##### Supplied passage #####

While young ladies like Tori Jones and Senthy Rachel, both of Troy, experienced Girls State, I, too, experienced it again.

In 1989 I sat where those Girls Staters were sitting. And, I found as I covered the week’s activities that I had not forgotten the songs or the lessons I’d learned during that week 11 years ago.

On Thursday, I had a chance to sit and reminiscence with Cathy Randall, who was director of Girls State when I was a delegate.

When I first saw Cathy on Monday, a flood of memories washed over me and I was back to being a shy (yes, I was shy back then) high school student who had just finished her junior year.

As Jaine Treadwell and I awaited the arrival of Sister Schubert, who was speaking to the girls, I took the opportunity to talk to Cathy. I felt the need, desire rather, to share my fondest memory of Girls State since it involved her.

Back when I was a delegate all of us were divided on the last day of Girls State and were assigned counterparts who were to pick us up and show us what they do in state government. Well, my counterpart never came and the girls with me were upset while I sat and patiently waited (which was quite something for me because patience is not a virtue I possess). My philosophy that day was "If they come, they come and if they don’t, there’s not anything we can do about it."

##### Stored data #####

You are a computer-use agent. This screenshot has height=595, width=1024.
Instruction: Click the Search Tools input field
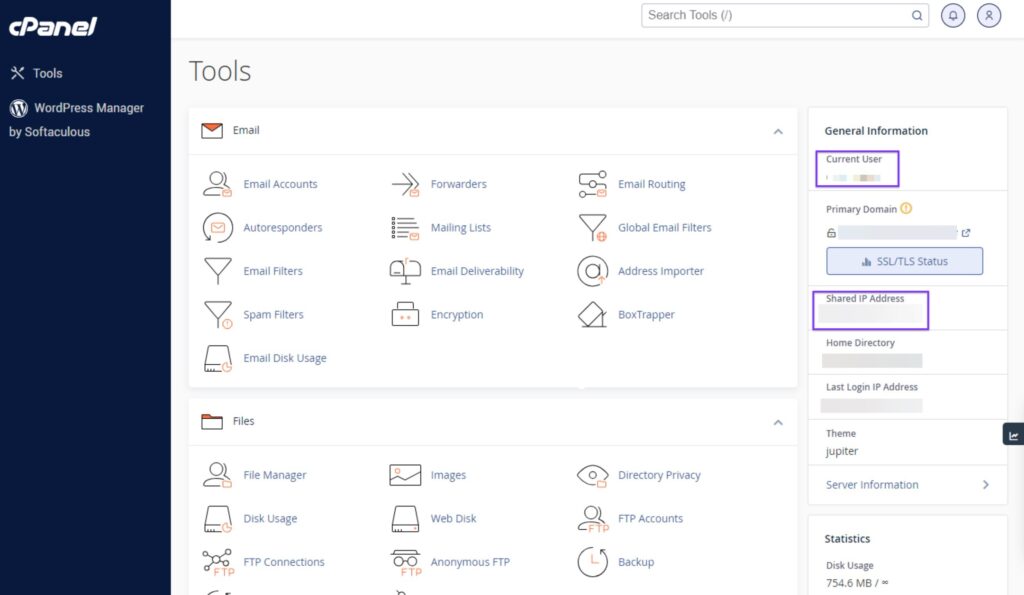(x=776, y=15)
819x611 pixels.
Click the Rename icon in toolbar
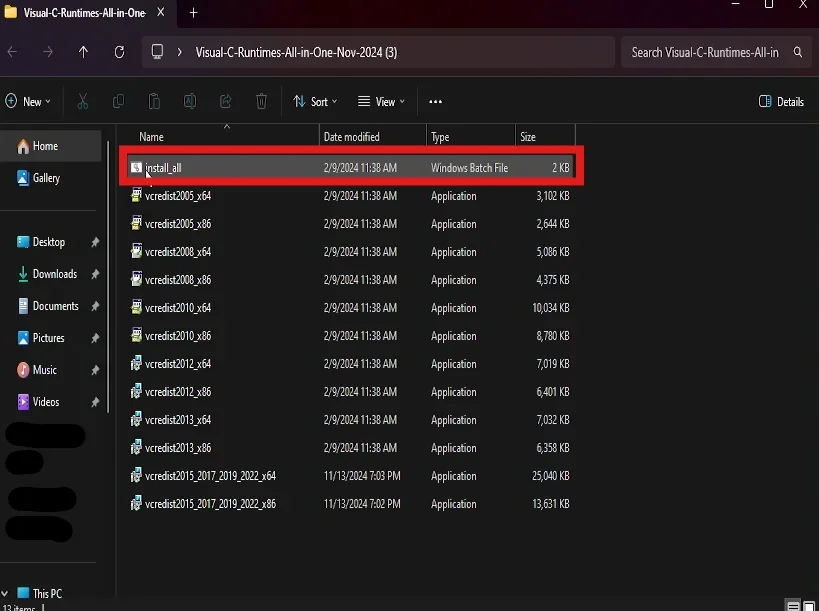tap(189, 101)
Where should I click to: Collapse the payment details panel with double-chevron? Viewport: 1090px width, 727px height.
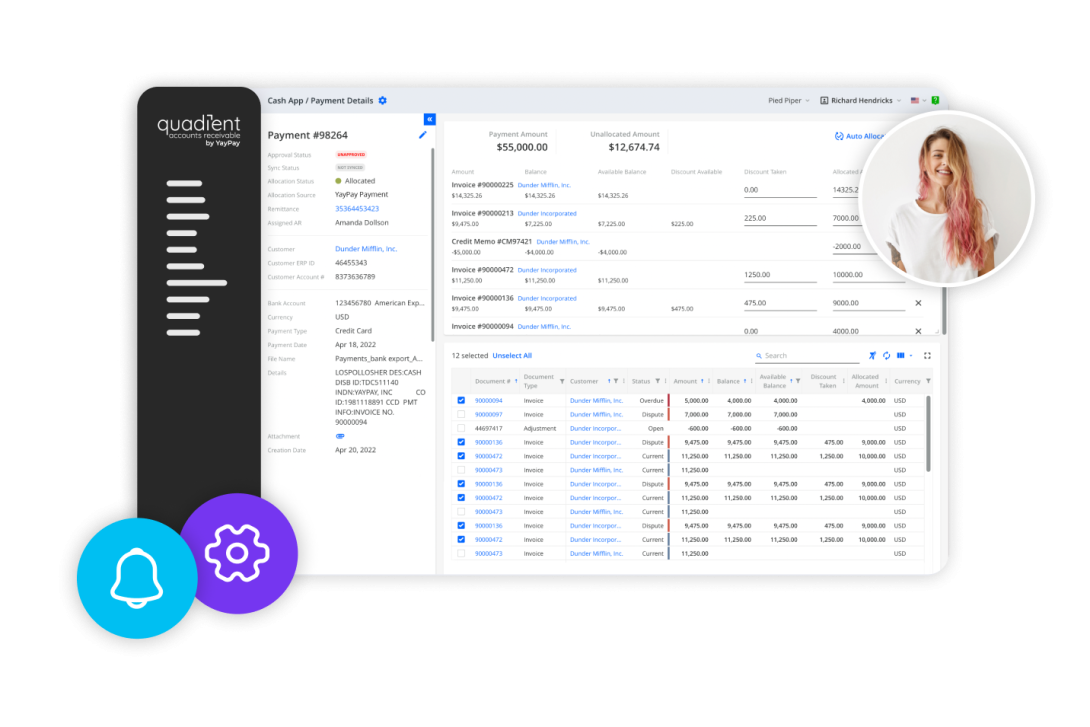click(x=430, y=119)
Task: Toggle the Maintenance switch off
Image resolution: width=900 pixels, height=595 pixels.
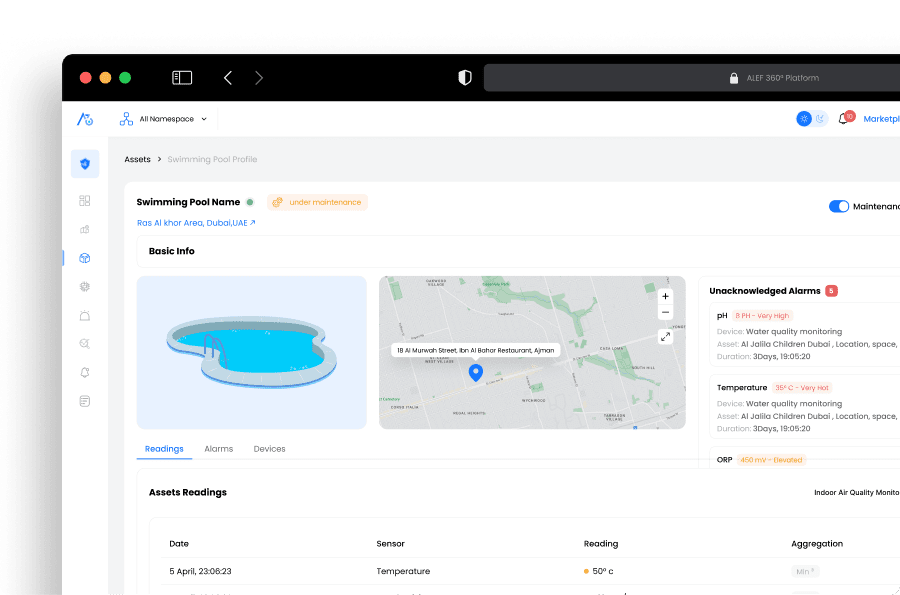Action: pos(838,206)
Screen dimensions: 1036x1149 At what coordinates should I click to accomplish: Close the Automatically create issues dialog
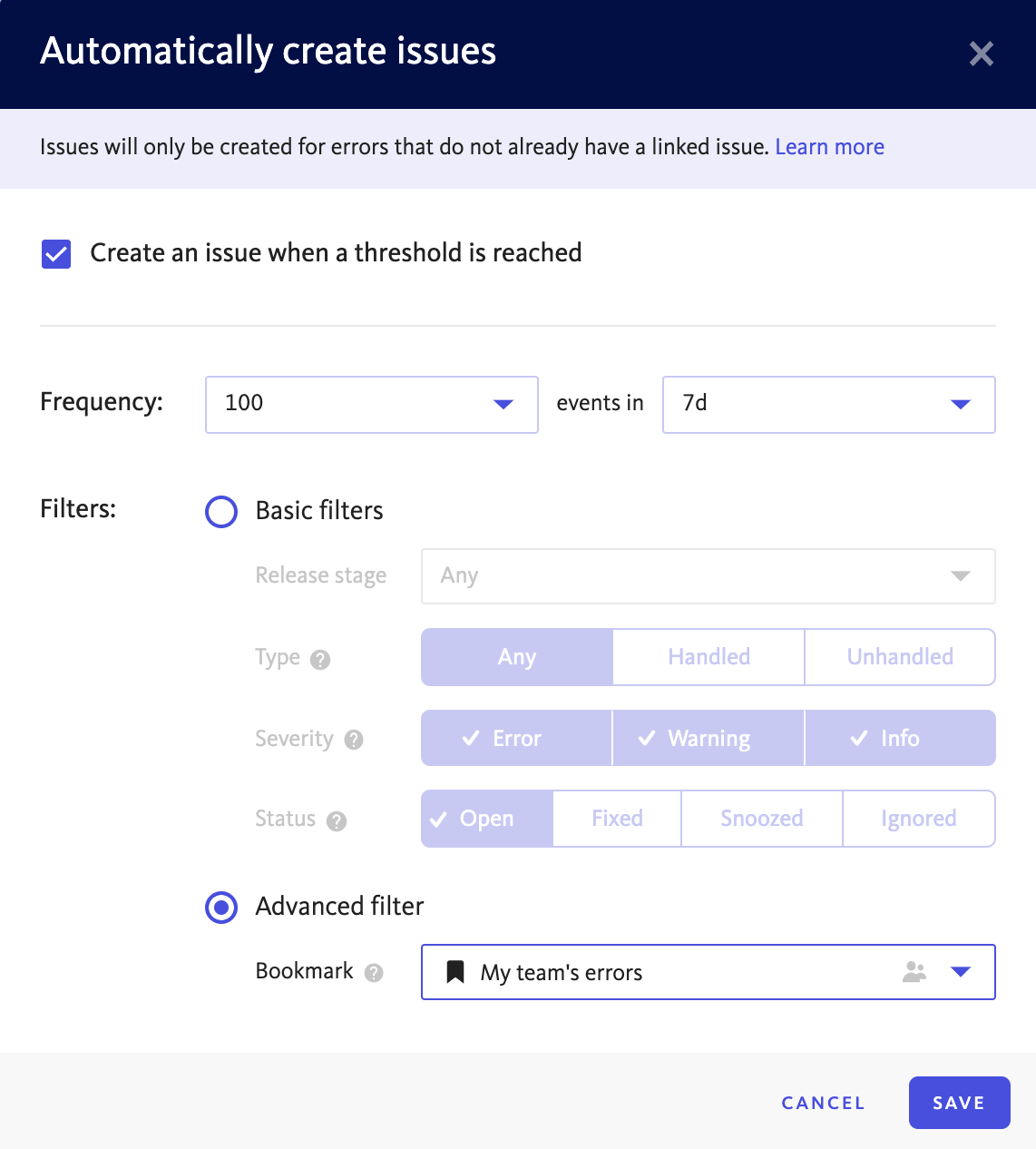pos(982,54)
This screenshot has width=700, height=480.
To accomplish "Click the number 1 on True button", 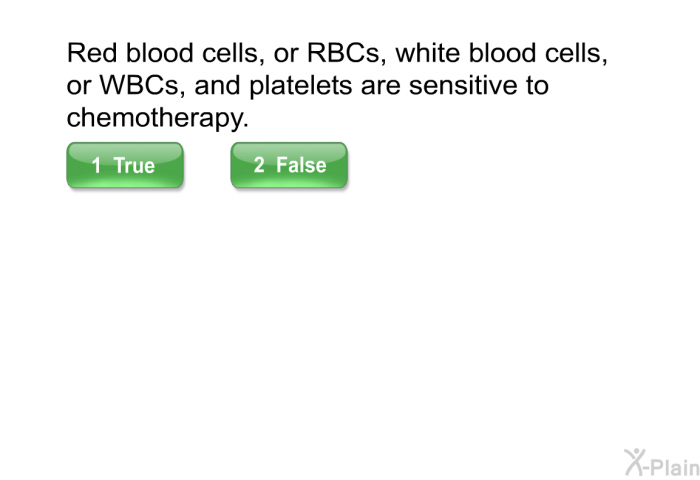I will coord(96,166).
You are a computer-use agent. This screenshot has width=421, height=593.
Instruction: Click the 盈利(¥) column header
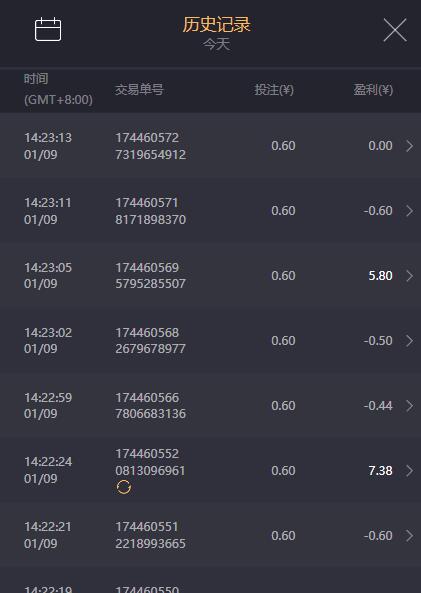373,90
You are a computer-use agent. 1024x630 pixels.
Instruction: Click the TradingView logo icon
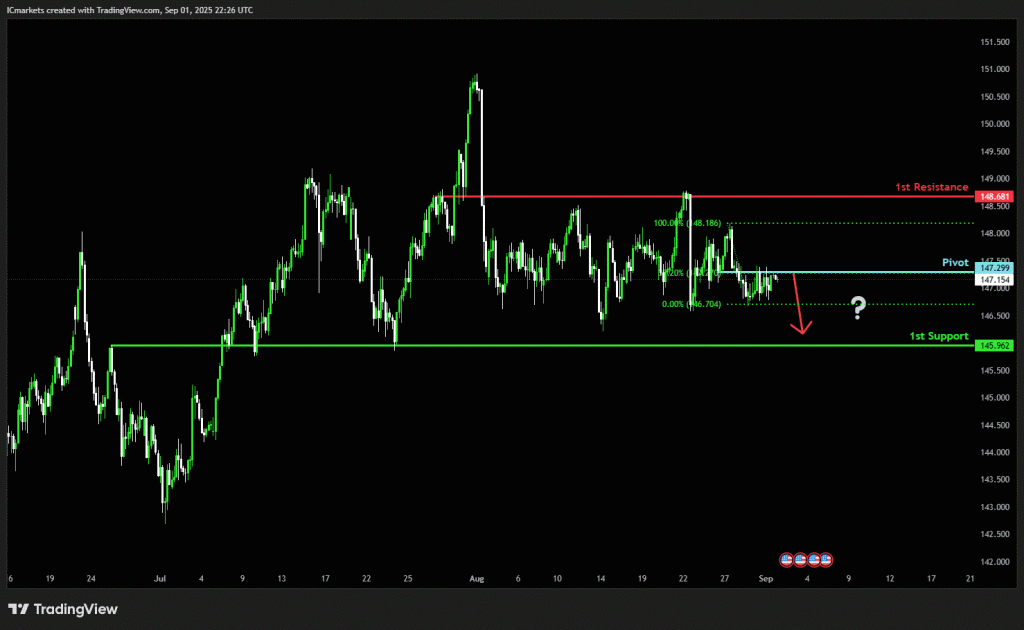coord(18,609)
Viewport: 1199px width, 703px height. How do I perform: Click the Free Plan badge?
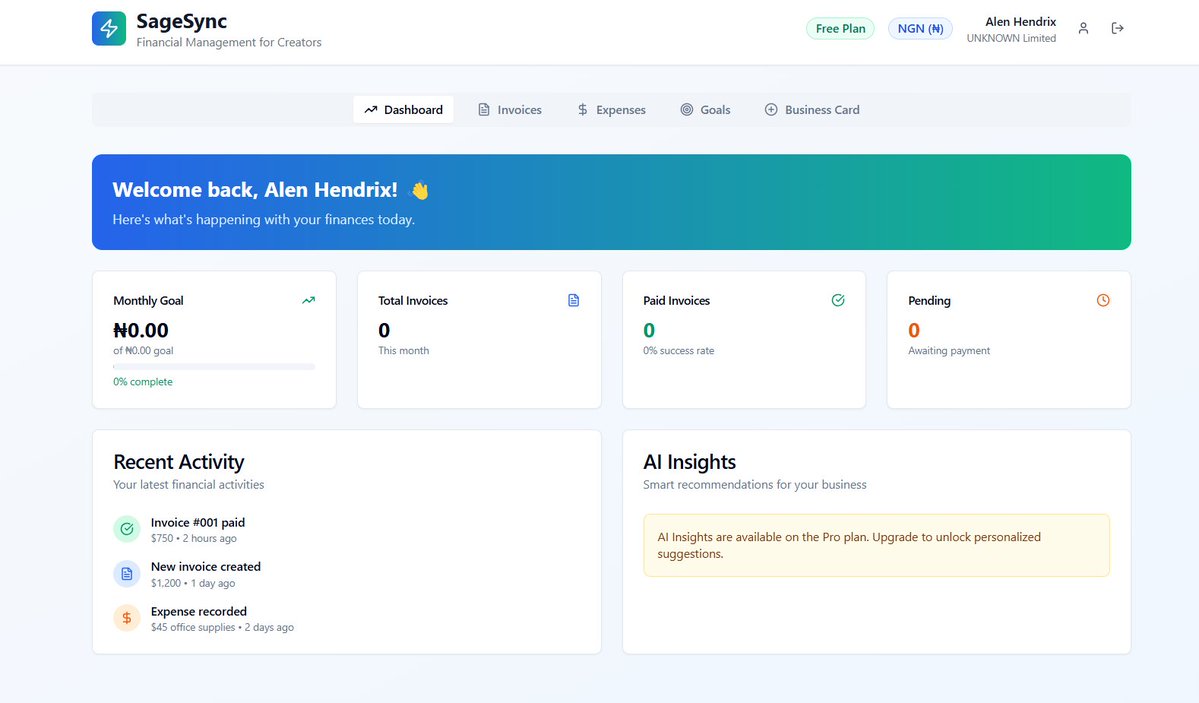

#####

- _What the task asks_:
Write the next part of the passage recalling Girls State, picking up after its last sentence. Nothing in the records is needed here.

- _Task result_:
Apparently my handling of the situation made an impression on Cathy because during our graduation, she spoke of me. During the ceremony that marks the end of a wonderful week, she quoted Rudyard Kipling’s poem entitled "If" which begins "If you can keep your head when all about you/ Are losing theirs and blaming it on you…"

Following the ceremony, she approached me and asked if I’d realized she was talking about me. I was floored ­ of course, I didn’t know! I was just another girl from Mobile who had not won any elections (although I know I could win, now).

Essentially, I was a nobody, but this nobody sure had made an impression on somebody.

For me, having someone recognize something I’ve done or written in my everyday life and job is a great compliment because it happened without intent ­ I was "just doing my job" or being myself.

As Kipling said of what makes a man a man, "If you can trust yourself when all men doubt you/But make allowance for their doubting too/I you can wait and not be tired of waiting/Or, being lied about, don’t deal in lies/Or, being hated, don’t give way to hating/And yet don’t look too good, not talk to wise."